A somewhat positive article about the Saint James Hospital closing. Saint James Hospital will be known as Saint James Health Center of Saint Michael’s Medical Center.
Newark hospital’s heart will beat on
Friday, March 14, 2008
Saint James Hospital is not just a Newark health care facility to Isabel Costa. It is her life, and she has given just about all of it to the Ironbound institution.
Whatever the hospital has needed, Costa, 66, has done it without hesitation, often getting up from her bed in the middle of the night to see about patient needs. Over the years, meetings about the hospital — including its uncertain future — have been held in her Newark kitchen on Elm Street, where she dished up Portuguese stews, soups and salads.
Thoughts like these sink in and make it hard for her to accept that Saint James will no longer be a full- service hospital starting tomorrow. It was her family, her fifth child if she could have another. But it’s closing after 108 years, leaving behind a history of service to residents who are angry it is being shut.
Costa is one of those hurt by the news, but considering the financial plight of Saint James, she is glad to know the new owners, Catholic Health East, will maintain a satellite emergency room and other services for residents to get health care.
“The emergency room is the heart of the hospital,” she said.
There are more hearings today on the issue, but some in the community see them as nothing more than a formality. The closure and how it has been carried out have been criticized by community activists like Nancy Zak of the Iron bound Community Corp. Zak has called the process faulty, accusing health care officials of making it a done deal without following a process.
Costa, who has long advocated health care for the poor and underprivileged, said she is saddened Saint James will not be what it was to the community.
“It was a beautiful, cozy place,” she said. “It’s like a mom-and-pop store. But nothing lasts forever. Not even you or I.”
Costa, who owns a health food store in the Ironbound, started out as a volunteer at the hospital at the suggestion of a friend who needed people from the community to be active with Saint James.
She didn’t mind, never thinking it would evolve into such lasting re lationship. It was only natural for this to happen. Costa was already known in the community and be came a link between the hospital and the immigrant population of Portuguese- and Spanish-speaking people. The hospital eventually hired her as a patient advocate/ community liaison and her phone hasn’t stopped ringing in 25 years.
Everyone knows her numbers, cell phone included. They know where she lives, too. Upstairs above her health store, a block from the hospital.
Ironbound residents have asked her for advice, if she knew a good doctor. At the hospital, she has translated for them, then impressed upon the administration the importance of recruiting Portuguese- and Spanish-speaking physicians.

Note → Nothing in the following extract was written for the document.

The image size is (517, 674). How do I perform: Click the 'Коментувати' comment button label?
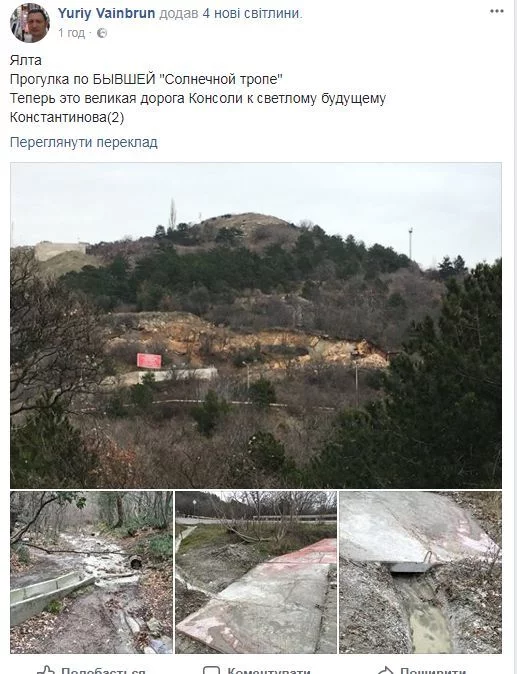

Her advocacy didn’t stop there. It continued when she helped lead the fight to keep the hospital open in 1993. Some 250 people, including doctors, nurses and staff, came together to demonstrate in front of the Archdiocese of Newark.
Costa even had an open-line live television program at the hospital. For the 13 years that it ran, residents called in with questions for physicians she featured on the show.
“If you don’t learn anything else you should learn about your body,” she said.
The hospital is her second home. She’s there all the time it seems, in and out, walking the cor ridors, talking to patients. Along the way, she has rustled some feathers with her assertive style if a patient is not being treated right.
“I’m not a piece of cake,” she said. “The most valued thing in the hospital is the patient.”
With that said, she’s confident that its legacy of attentive care will remain intact. She said it wasn’t uncommon for staff and nurses to go out of their way to make patients feel comfortable.
If you wanted to sleep over with your son or daughter who had been admitted, you could. Visitation rules were relaxed if someone needed to see a loved one for a little while longer.
There was love there. There was warmth. It was an atmosphere, she said, that made you feel welcome walking through the doors.
“Going to St. James was like going home,” Costa said.
She would have been there this week if the operating room was open for surgery that she had Tuesday at St. Michael’s Medical Center. It wasn’t, but that’s okay.
“It’s (Saint James) the love of my life.”